Brillantissime ouverture dans les rues de New York sur la musique trépidante de Vladimir Cosma… Le cœur léger, le sourire aux lèvres, on ouvre tous nos sens aux notes légères et pétillantes inspirées par le folklore roumain cher à Cosma. Évidemment, le temps fort de la danse de Rabbi Jacob est à savourer bien plus que tout autre passage ‑même en mono‑, mais les dialogues ne souffrent d'aucune baisse de rythme, ni de drôlerie d'ailleurs. Allez, des aigus encore un peu agressifs, trois fois rien… Et puis un simple mono qui ne peut pas se faire plus gros que le bœuf… Mais c'est le mix originel.

8
10
bonus
- Souvenirs de tournage par Bernard Stora (inédit) (29')
- Il était une fois… les aventures de Rabbi Jacob (inédit) (52')
- La joie de faire rire (28')
- Louis de Funès, comique sérieux (11')
- La musique complice (12')
- Un contexte particulier (8')
- Blu-Ray du film et DVD bonus
- Livret exclusif de 80 pages par Gilles Grisard et bande-annonce

Le réalisateur et scénariste Bernard Stora, qui a débuté comme stagiaire sur le film « perdu » d'Henri‑Georges Clouzot L'enfer, livre ses souvenirs sur le film et son époque dans un entretien inédit. Il aborde bien sûr le contexte israélo‑palestinien du moment, le tournage de la danse de Rabbi Jacob dans les rues de Saint‑Denis avec des figurants exclusivement maghrébins déguisés en Juifs (deux prises seulement, toute l'équipe, dont le réalisateur, a découvert le résultat des répétitions au moment de tourner), mais aussi le sentiment qui animait alors l'équipe du film, cette sensation de faire quelque chose « de bien », le sens du spectacle de Louis de Funès, le rythme inouï du film (le décor de la voiture qui plonge dans l'étang fut trouvé un mois seulement avant la sortie du film en salles, complètement fou…).
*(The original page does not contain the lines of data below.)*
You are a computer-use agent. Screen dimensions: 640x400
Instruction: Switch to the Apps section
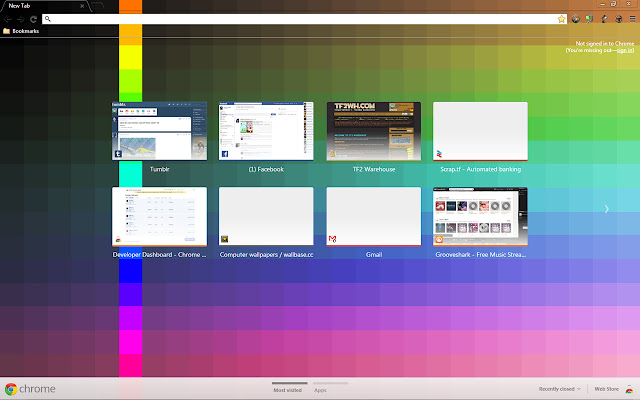[320, 389]
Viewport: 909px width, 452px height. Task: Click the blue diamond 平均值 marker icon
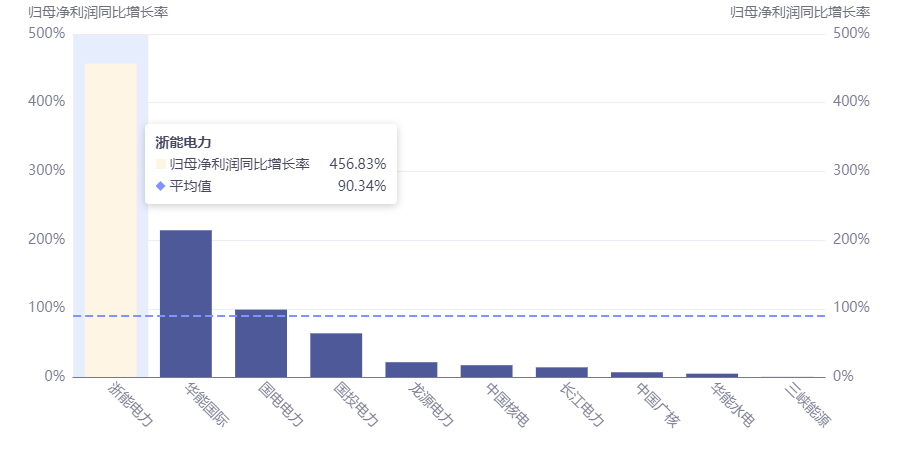point(161,186)
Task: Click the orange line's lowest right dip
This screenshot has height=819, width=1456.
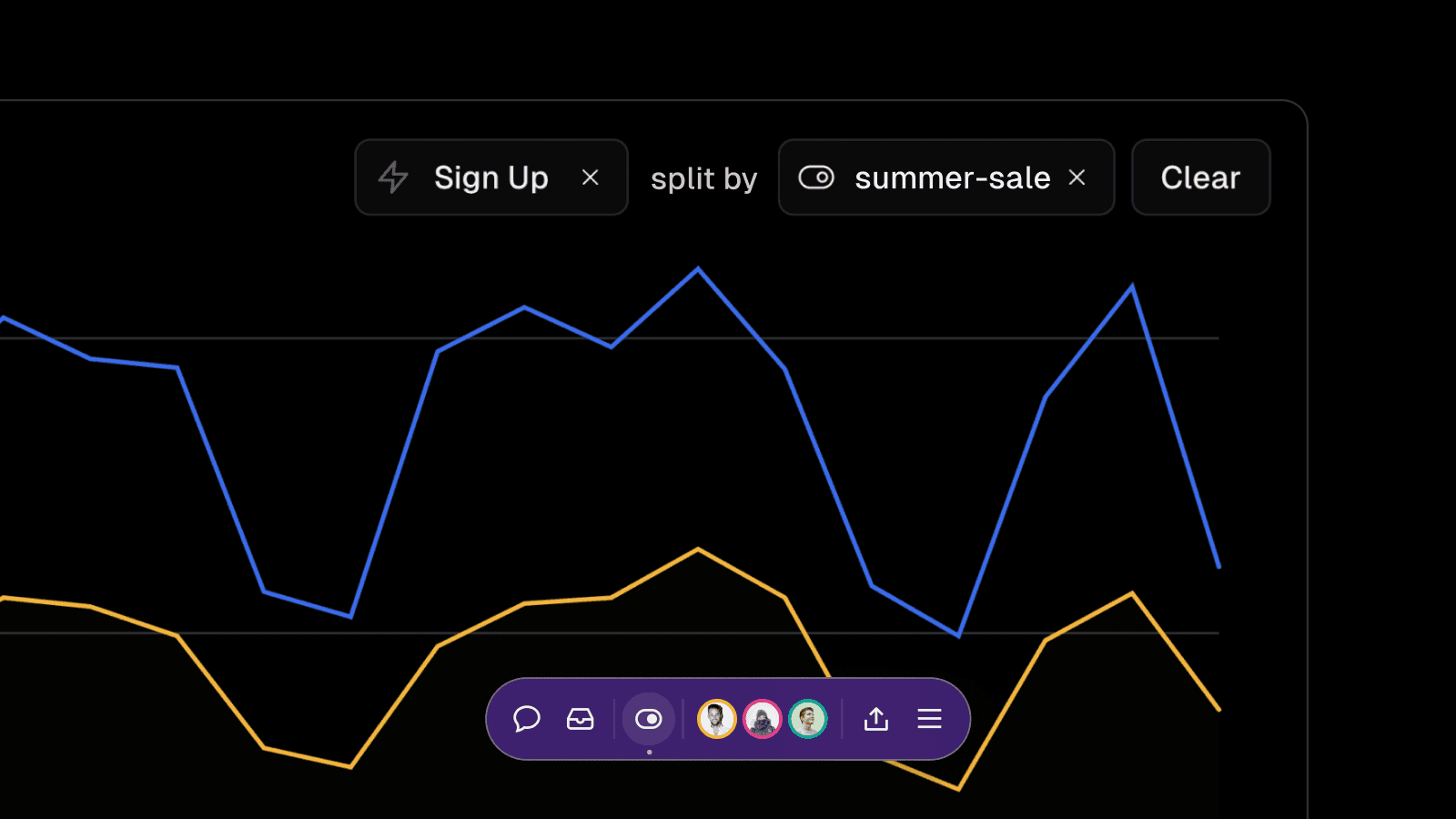Action: [x=958, y=788]
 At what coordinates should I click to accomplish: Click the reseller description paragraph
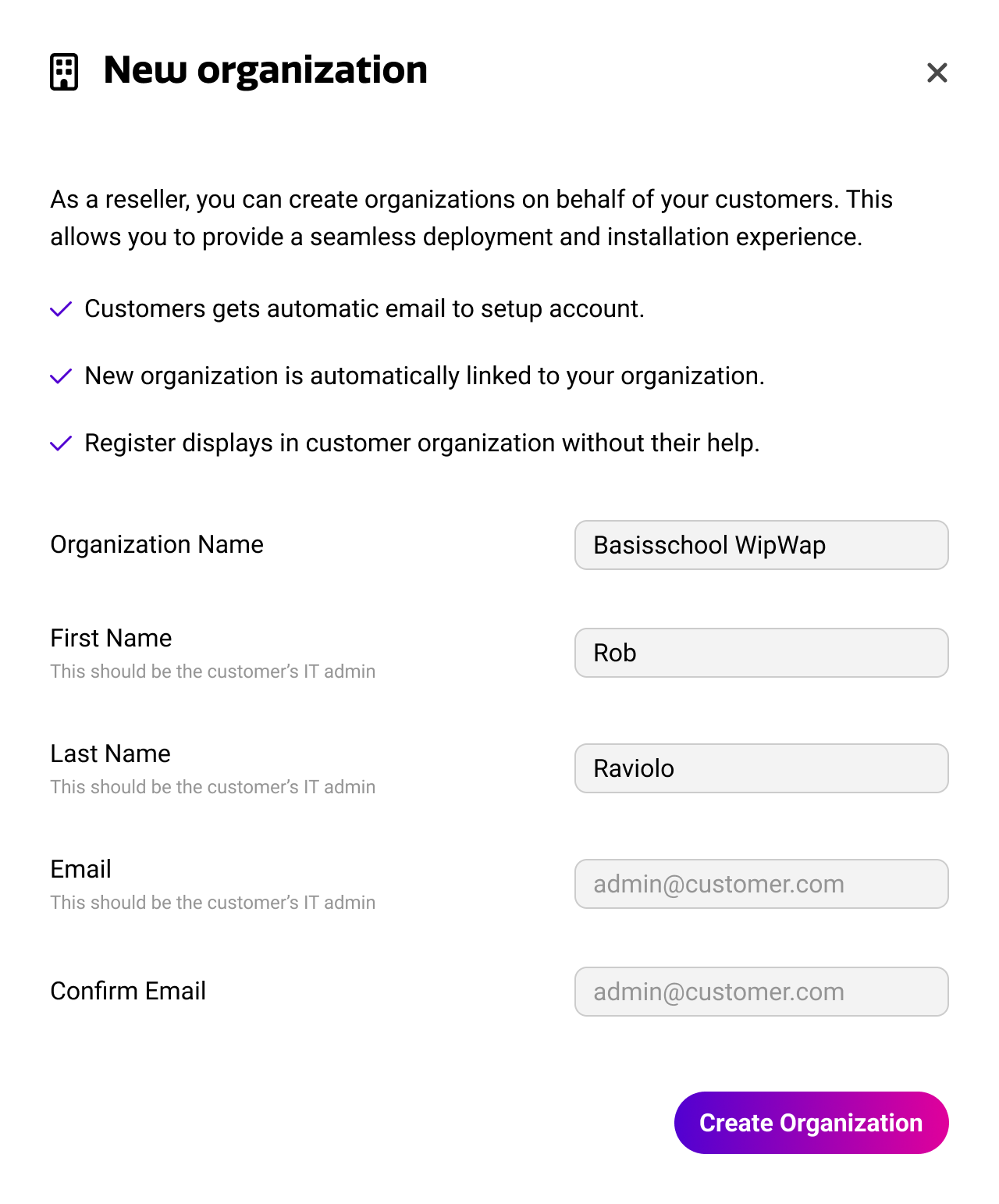click(471, 218)
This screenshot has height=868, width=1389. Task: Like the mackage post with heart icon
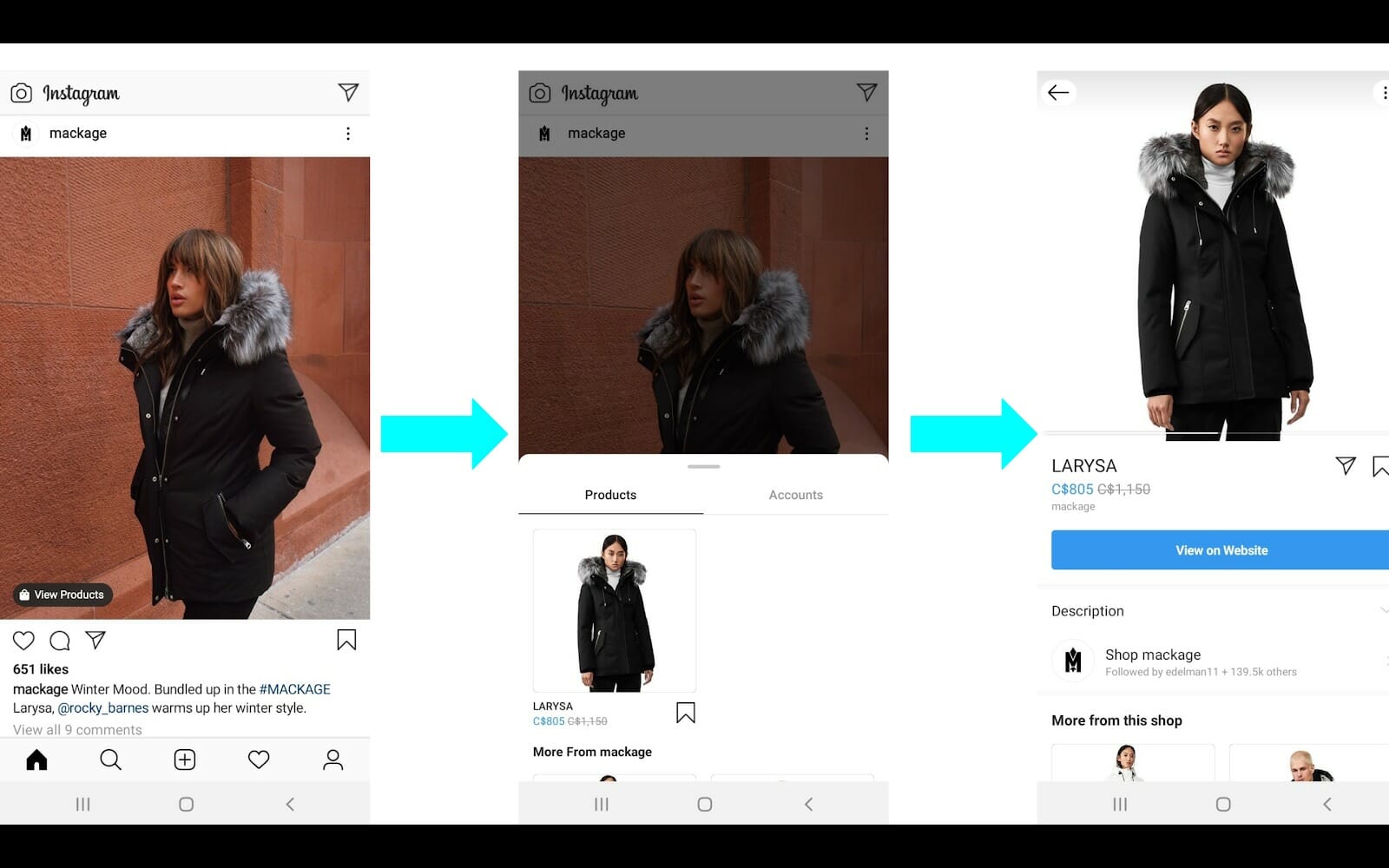pos(23,641)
Il révèle aussi une anecdote savoureuse au sujet du chewing‑gum vert chlorophylle : en fait, de la pâte à pain au levain qui gonfla tout un week‑end avant le tournage et qui finit par littéralement envahir le studio. Nettoyage obligatoire, deux jours de retard, puis reprise des opérations mais sans levain cette fois. Henri Guybet avoue un plus loin toute son admiration pour de Funès et sa totale surprise quand il découvrit que celui qui se démenait aux répétitions dans le magma vert encuvé n'était autre que le comique en personne…

 

L'autre document inédit de 52 minutes donne la parole à l'historien Benjamin Stora, à la fille de Gérard Oury et coscénariste Danièle Thompson, au rabbin Josy Eisenberg (coscénariste du film). Il revient encore une fois sur le contexte historique du film (quelques doublons d'ailleurs au niveau des anecdotes), sur les racines juives de Gérard Oury et son passage aux films comiques grâce à de Funès, les qualités de l'humour juif au cinéma, ou encore la douce propagande du film pour davantage de tolérance. À ce sujet, Louis de Funès, strictement inculte en matière de religions (de l'aveu même du rabbin Josy Eisenberg) confesse que le film lui a permis d'être moins intolérant avec l'Autre, de se « décrasser l'âme ». Fort.

 

Les autres modules sont parfois redondants mais se visitent avec plaisir : encore des souvenirs de Danièle Thompson, des témoignages sur la science comique de Louis de Funès, la fabuleuse musique de Vladimir Cosma qui sent bon ses racines roumaines et le folklore local, ou encore la guerre du Kippour, déclarée sept jours avant la sortie du film. Pas de quoi enrayer la machine lancée par une équipe surmotivée.